*ASSIGNMENT:*
Every line of the entries below that carries the string "screenshot" should be copied.

══════

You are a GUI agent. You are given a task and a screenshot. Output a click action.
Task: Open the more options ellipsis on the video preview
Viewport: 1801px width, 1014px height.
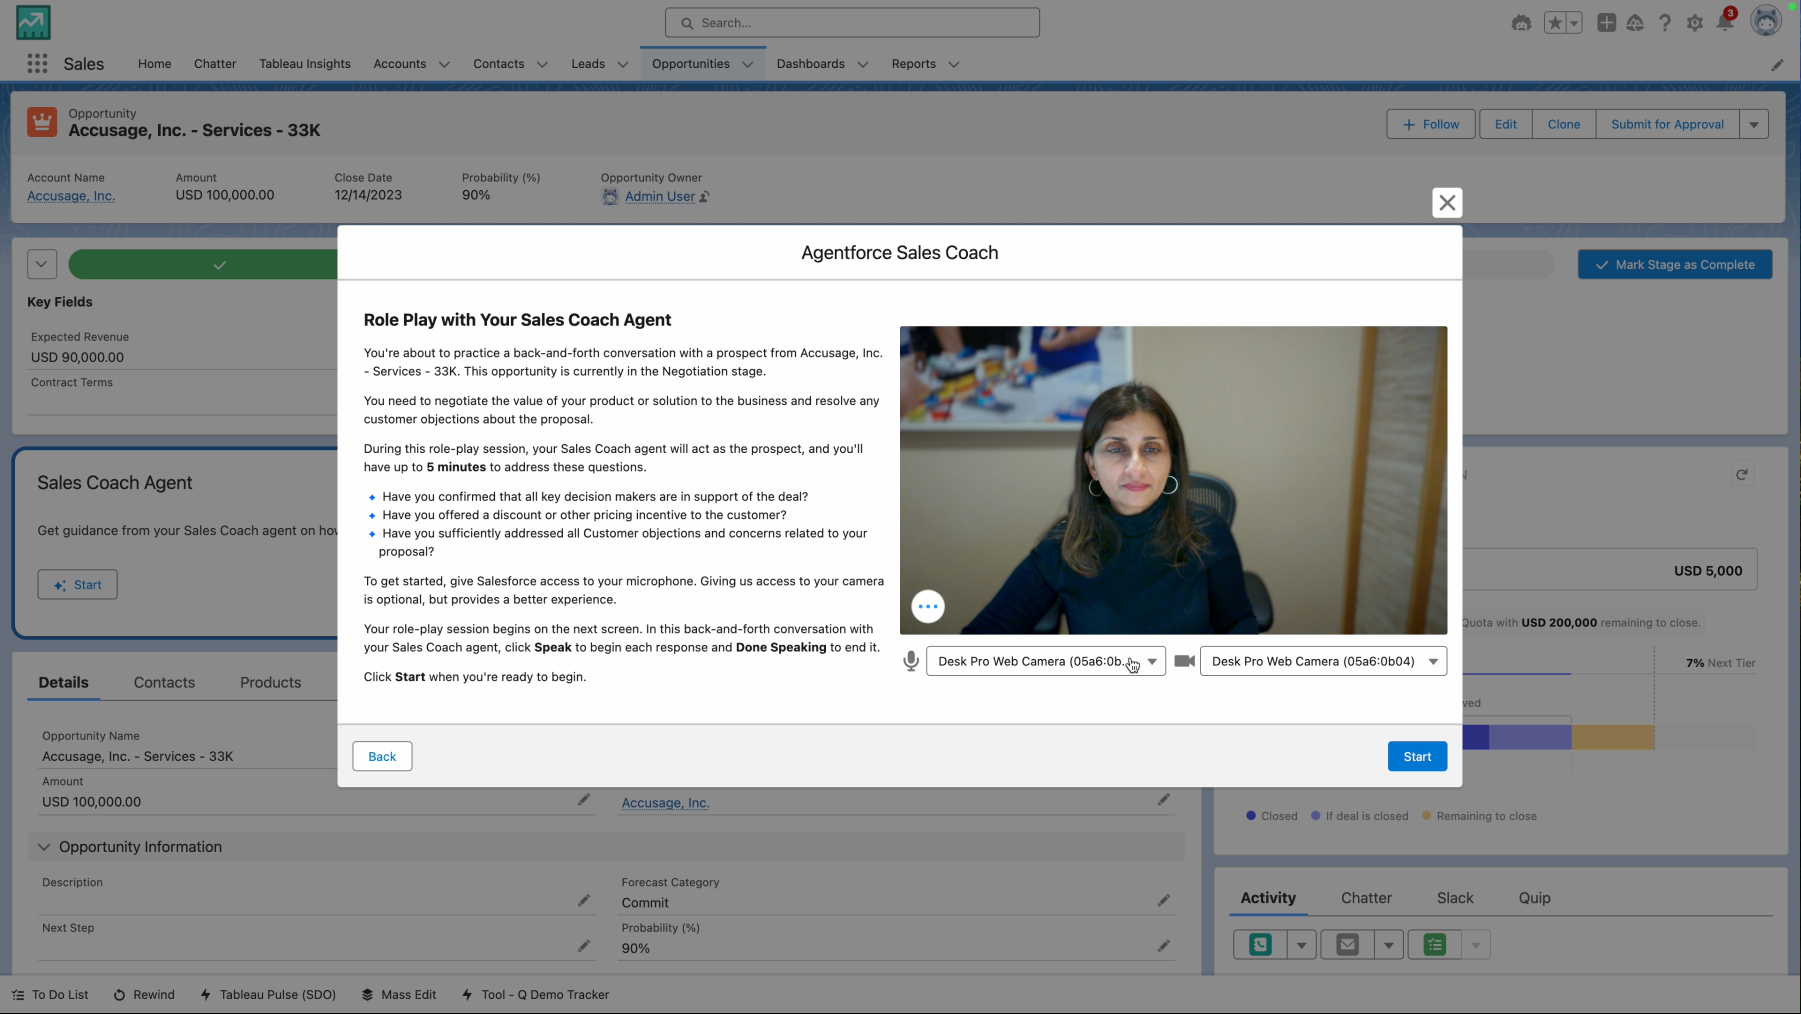927,606
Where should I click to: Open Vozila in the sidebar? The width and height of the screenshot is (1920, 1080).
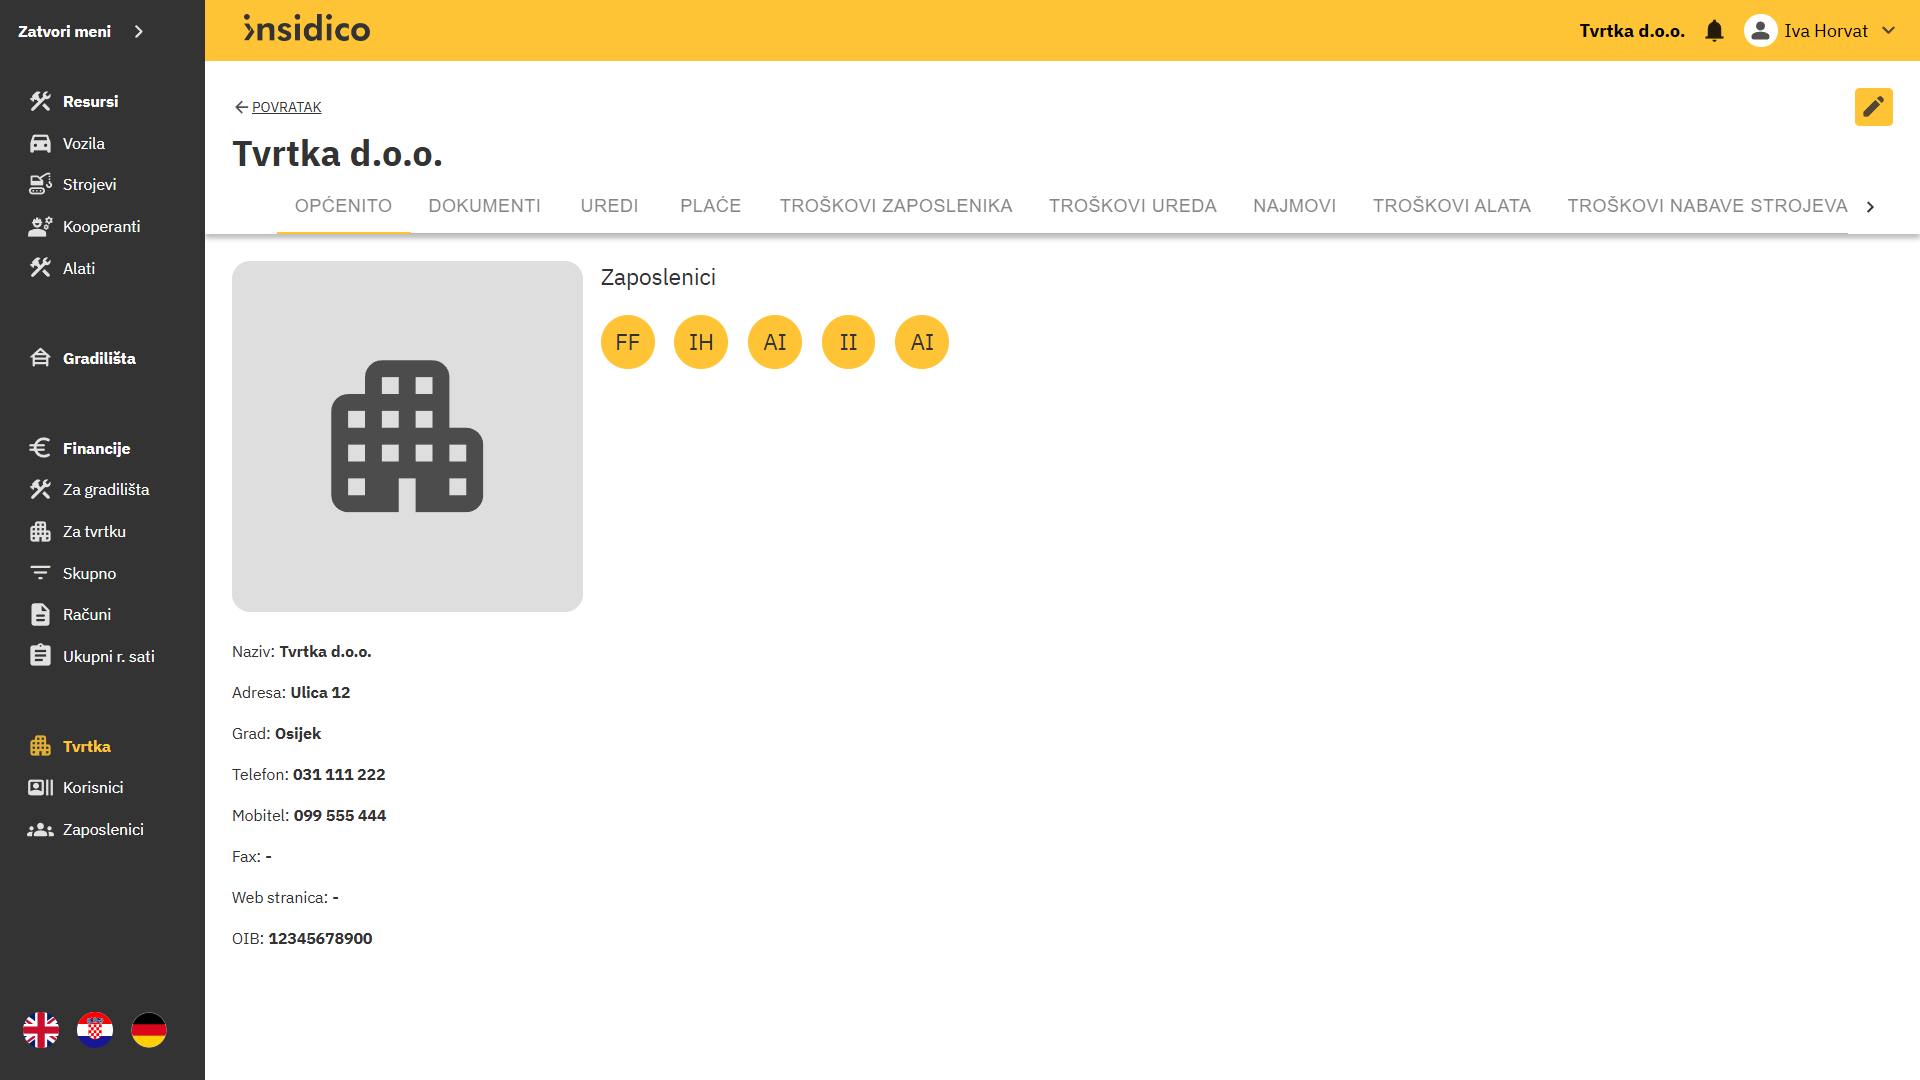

══════

*TASK ANSWER:*
You are a GUI agent. You are given a task and a screenshot. Output a click action.
Where should I click to: Open Vozila in the sidebar? The width and height of the screenshot is (1920, 1080).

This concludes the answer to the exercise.